"delice, sendeki bu tehlike kafamı güzelleştiriyor,
kendime yardım edemiyorum"&
Park Jimin ne yapacağını bilmiyordu.
Daha önce buraya hiç gelmemişti, hiçbir zaman geleceğini de düşünmemişti. Öyle elini kolunu sallayarak gelebileceği bir yer olmadığını biliyordu, açıkçası kendini biraz da bu yüzden tedirgin hissediyordu. Kemerli girişin üzerinde altın rengi harflerle yazılan yazıyı defalarca kez okumuş, parmak uçlarında yükselerek büyük demir kapının ardını görmeye çalışmıştı nafile yere.
Yoongi'yi koskoca bir ayın ardından ilk kez göreceği için çok heyecanlıydı ama biraz da utanıyordu. İlk etapta gelmek için ısrarcı olan Jimin olmuştu, böyle törenlerde onun kimsesinin gelmediğini öğrendiğinde nasıl olurdu da ısrarcı olmazdı ki?
"Askerler görevden döndükten sonra albay onları karşılar, ailelerin de katıldığı bir tören düzenlenir." demişti Yoongi gitmeden önceki gece. "Bir aydan daha uzun göreve asker gönderildiğinde aileleri onların kıymetsiz olduğunu düşünmesin diye sürdürülen bir gelenek aslında, zorunlu değil. Askerlerimin eşleriyle, anne babalarıyla ne bileyim sevdikleriyle kavuştukları o anları izlemeyi seviyorum. Ne kadar sert ya da duygusuz görünseler de onların da duyguları olduğunu hatırlatıyor bu bana. Ne olursa olsun onlara davranışlarıma dikkat etmem gerektiğini unutturmuyor."

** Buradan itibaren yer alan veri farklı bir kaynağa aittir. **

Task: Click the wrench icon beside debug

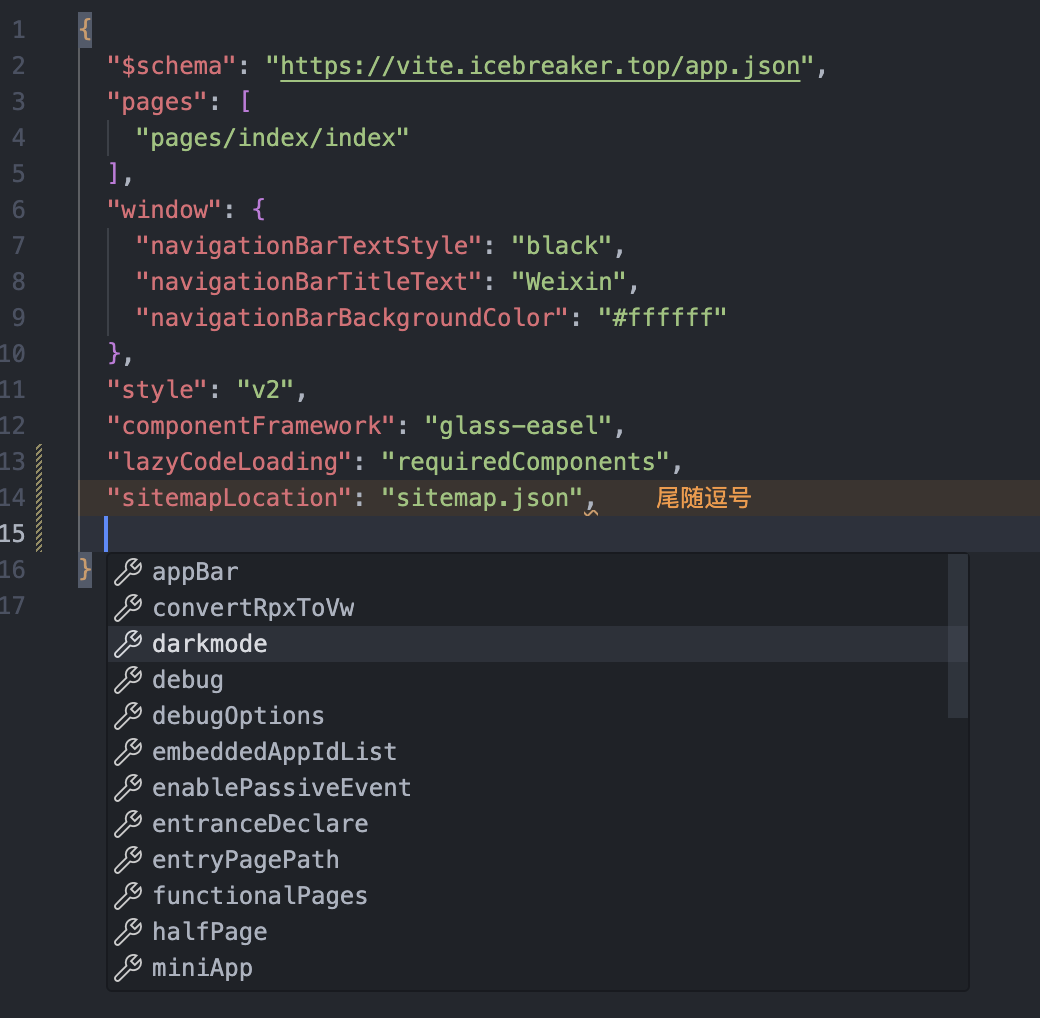Action: tap(127, 680)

Babasının başında ağlayan çok çocuk görmüştü Yoongi, kucağında evladının ölü bedenini taşıyan çok anne görmüştü. Kendi elindeki gibi bir silahtan çıkan kurşun ile sonlanmış çok hayatla karşılaşmıştı. Yalnız da değildi bunda, kendisi gibi tüm ekip arkadaşları görüyordu bunları. Omuz omuza gidiyorlardı o meçhul yerlere, biri acı görürken biri neşe görmüyordu orada; biri savaşıyorsa hepsi savaşıyordu.

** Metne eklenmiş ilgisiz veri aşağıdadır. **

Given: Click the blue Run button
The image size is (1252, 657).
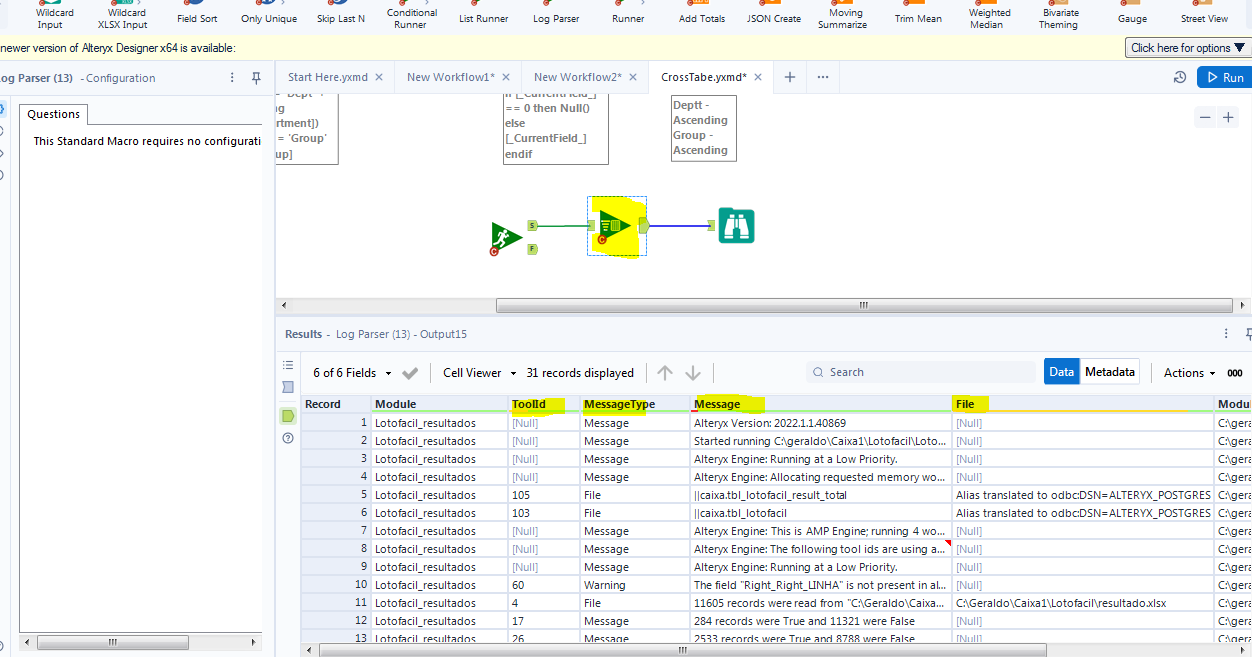Looking at the screenshot, I should (x=1224, y=77).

Gördüklerini zihnine gömen yalnız o olmuyordu hal böyle olunca, birilerini savaş meydanlarında bırakan da. Ama duyguya pek yer yoktu onların hayatlarında, duyguları ile hareket ettiklerinde hayatta kalamazlardı. Zayıflık olarak görülürdü bu ve bir bakımdan öyleydi de, Jungkook'la El-Kaide tarafından rehin alınmalarında olduğu gibi.
Duygularını kapatmakla meshûldüler, bir yerden sonra da bir daha açamayacaklarmış gibi gelirdi. Bu yüzden dikkatle izlerdi askerlerini, o düğmenin hala çalıştığından emin olmak isterdi. Sevdiklerine kollarını her hevesle açtıklarında derin bir nefes alırdı insanlıklarını kaybetmedikleri için. Ölüm kadar sık görülen bir şeydi bu onların işinde, bir gün hevesle sarıp sarmalamak için kalkan kolların gün gelip de mecburiyetle havalanıyor oluşu.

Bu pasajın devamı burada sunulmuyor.